Here’s how to prep for your first therapy session

CONGRATS, YOU BOOKED YOUR FIRST APPOINTMENT. NOW WHAT?

Going to your first therapy session ever or with a new therapist can be nerve wracking. You’re reading this, so I assume you’re the type of person who likes to be prepared. Hopefully these FAQs will offer some certainty.

What are we going to talk about?

The aim of the first session is to get to know each other a little bit. What are the current issues, how are you coping, what kind of support do you have around you, and how do you want to tackle the current issues.

There are prompts at the end of this guide to help you figure out what you might want to talk about. You don’t have to share the answers with me. Always welcome but never pressured.

Will I be forced to talk about things?

Absofuckinglutely not. Talking about deeply personal issues takes trust. And trust takes time. There’s no expectation to share the gory details. Say as much or as little as you feel comfortable with. We are still complete strangers.

What’s going to happen in the session?

If we are meeting in person, you’ll arrive in the waiting area just before the session and I come out and find you. I’ll offer you water and herbal tea (green, English Breakfast, chai, fruity, lemon ginger, peppermint). We then go to the therapy room together. I might be in an appointment or scoffing down my lunch beforehand, so please don’t come in if the door is shut. It’s not pretty, so I want to spare you the sight.

After initial hellos, we’ll go over the therapy contract and discuss any questions you might have. We’ll do some basic housekeeping and talk about where the toilets, exits, and lifts are. We then go into what’s currently going on, cover some relevant background info, and figure out how we can work together. At the end of the 60 min session, we look at our diaries to book in the next session. Or you just let me know via email if and when you’d like to book a next session.

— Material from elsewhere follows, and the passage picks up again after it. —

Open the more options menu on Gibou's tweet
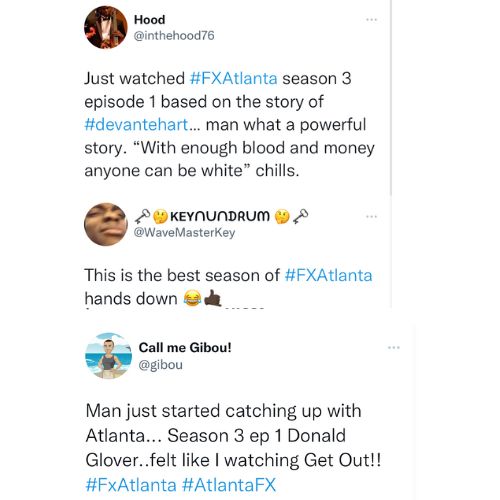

Then we say goodbye and I kick you out of my office.

If we’re meeting online, click on the zoom link and boom I’ll be there. If we get any connectivity issues, I’ll call you. If there’s any issues, your house is on fire and you’re running late, email me on hello@beyondtraumajersey.co.uk.

I feel nervous!

It’s ok, me too. I talk to strangers for a living and we might have even met before during a consultation call. It’s anxiety provoking stuff: What is the other person like, I hope they like me, what if I say the wrong thing and sound like an idiot. What I’m trying to say is: It’s totally normal to be nervous. We’ll get through this together. The first meeting is always the hardest.

Talking to a stranger about your issues is not an everyday situation but I’m pretty informal and try to make this strange experience as comfortable and low pressure as possible.

I also have a basket of fidget toys, including a whole Lego box, that you are more than welcome to play with. They can be a nice ice breaker, keep anxious hands busy, offer stimming, and break awkward eye contact. They’re also really fun and satisfying.

What if I get lost?

We’re at Bond Street Health, 7 Bond Street, 2nd floor. Allow plenty of time for parking and finding the place. Going to therapy is stressful enough, let’s not make it worse with travel drama. If you’re lost, email me your number and I’ll call you and come find you.

Here are the prompts:

What are the main issues?

What other background info does my therapist need to know to understand and help me?

What does a successful therapy outcome look like?

What bits of info am I happy to share straight away?

What am I not comfortable with sharing (not yet, ever)?

What’s my current understanding of my issues?

  • Where / when / how did it start?

  • What makes it better / worse?

  • What’s the cause?

  • What have I tried so far to change things? What worked / didn’t work?

How do you like to work?

  • Structured with a fixed agenda, e.g. this week I want to cover XYZ. Topic X will needs lots of time, so let’s so 30 minutes and then 15 min each for Y and Z.

  • More freeflowy, e.g. I have a general idea of what I want to cover today. Specific things that happened this week and then let’s jump into our main therapy goal.

A little note from me

I’m excited to start working together. Let’s set some goals and do some healing. You deserve this. Let’s do this!